Citation94 F. Supp. 593
PartiesBIGGANS v. HAJOCA CORP. DASH v. HAJOCA CORP.
CourtU.S. District Court — Eastern District of Pennsylvania

COPYRIGHT MATERIAL OMITTED

Thomas D. McBride, Philadelphia, Pa., for plaintiffs.

Harry R. Axelroth, of Axelroth & Porteous, Philadelphia, Pa., for defendant.

GANEY, District Judge.

The plaintiffs, Abe Dash and Paul Biggans, brought separate actions1 to recover damages suffered by them as the result of criminal proceedings instituted and prosecuted against them by the defendant. In the criminal proceedings, terminated by acquittal, the plaintiffs were separately charged with larceny, receiving stolen goods, and conspiracy. Since the basic facts and legal questions involved in each are the same, the actions were consolidated for trial. After hearing testimony for eight days, the jury returned a verdict for each plaintiff in the sum of $15,000. Defendant has filed motions, now before us, to set aside the verdicts and enter judgments in its favor, or in the alternative for new trials.

For some time prior to October 1947, certain of defendant's officers and employees had noticed a severe loss in inventory of plumbing and heating supplies supposed to be on hand at defendant's warehouse at North Ninth Street in Philadelphia, Pennsylvania. At defendant's request, a surveillance was maintained by two of defendant's employees and agents of a national detective agency. In the course of this surveillance, it was discovered that several of the order pickers were delivering various supplies to the plaintiffs, who purchased on credit, without at the same time making the required registry or sales record to show that the goods in question were intended to be charged to or paid for by them. Plaintiffs, who were plumbing contractors, had been doing business regularly with the defendant for several years immediately prior to November 28, 1947; they had accounts and unlimited credit with that concern.

In October or the early part of November 1947, the vice-president of defendant communicated with defendant's general counsel who suggested retaining an attorney familiar with criminal law and experienced in trial work. On November 10, 1947, upon the retained attorney's advice, the defendant caused the arrest of two employees responsible for permitting material to be placed in plaintiffs' trucks. Upon being arrested, one of the employees admitted in a signed statement that he had transferred supplies over a period of months to the plaintiffs and that he had received gratuities from them for such services. The other employee signed a statement implicating the first.

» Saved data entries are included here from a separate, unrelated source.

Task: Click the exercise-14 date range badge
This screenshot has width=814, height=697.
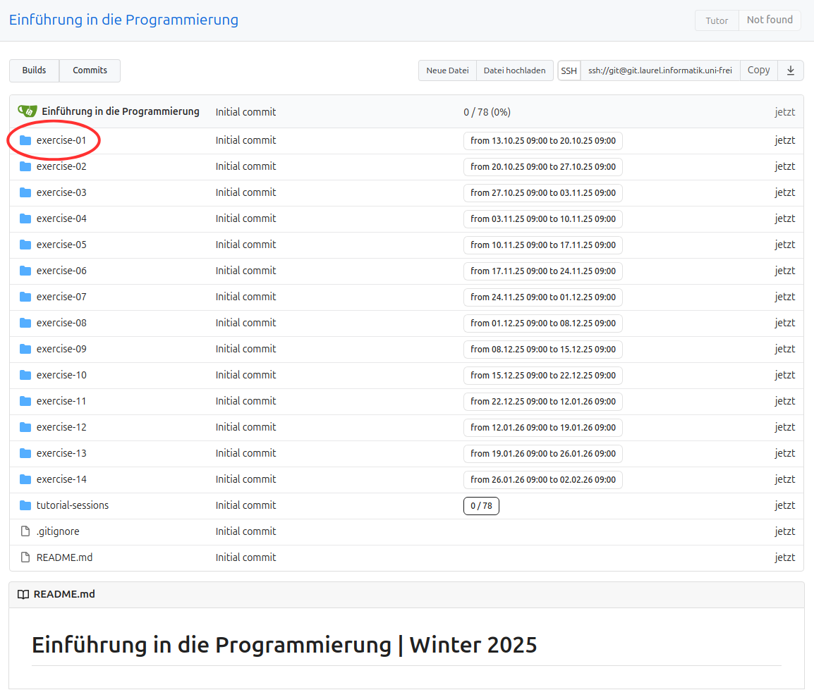Action: click(542, 480)
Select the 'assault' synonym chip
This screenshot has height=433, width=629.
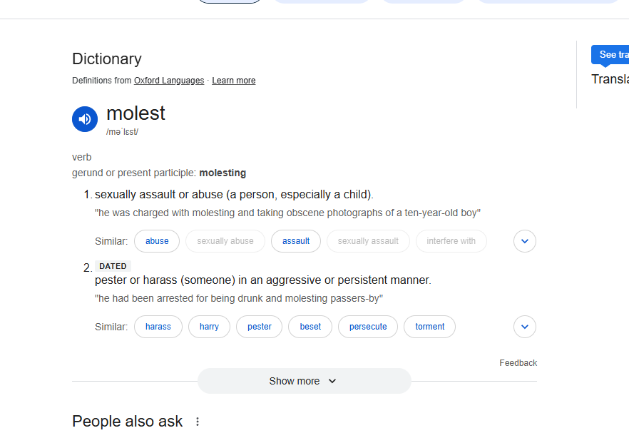296,241
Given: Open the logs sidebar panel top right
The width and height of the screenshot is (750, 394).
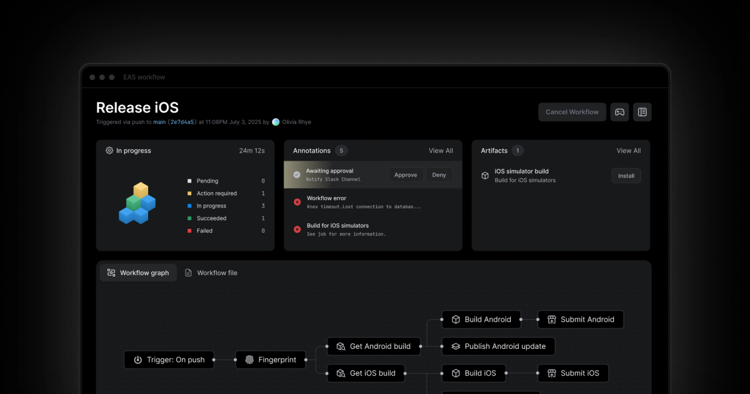Looking at the screenshot, I should coord(643,111).
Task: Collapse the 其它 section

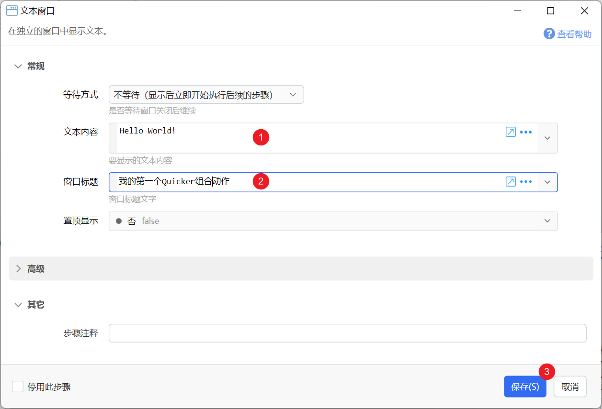Action: click(18, 305)
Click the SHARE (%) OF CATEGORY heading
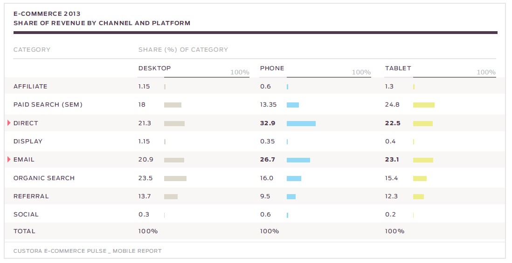Viewport: 512px width, 263px height. 183,50
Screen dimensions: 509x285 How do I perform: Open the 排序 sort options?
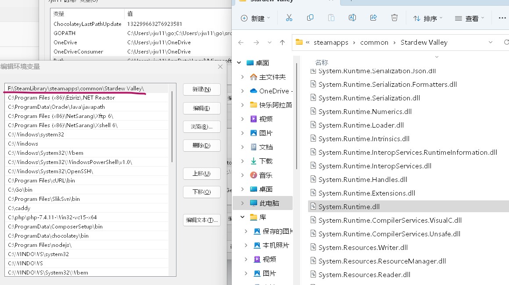[428, 18]
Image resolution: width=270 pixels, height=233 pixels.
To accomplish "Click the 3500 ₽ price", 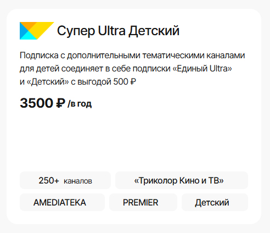I will [42, 103].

After he had read these statements and the written reports of the two employees and the agents of the private detective agency, and had received the advice of retained counsel, the vice-president of defendant, without questioning the plaintiffs beforehand, caused plaintiffs to be arrested on November 28, 1947, and subsequently prosecuted in the Quarter Sessions Court of Philadelphia County.

It was admitted by defendant's vice-president in plaintiffs' side of the case that there was in existence during the time the alleged losses of materials occurred a "crime policy" insuring the defendant, among other things, against losses for dishonesty of its employees and inside robbery, and that on or about November 7, 1947, prior to the time plaintiffs were arrested, defendant had filed with the insurance company a large claim for such losses.2 The record is replete with loose business methods in effect at the defendant's plant, which permitted customers, among other things, to write up their own registers and wander throughout the warehouse without being in anywise closely watched, even though at the period in question, plumbing supplies were extremely difficult to procure.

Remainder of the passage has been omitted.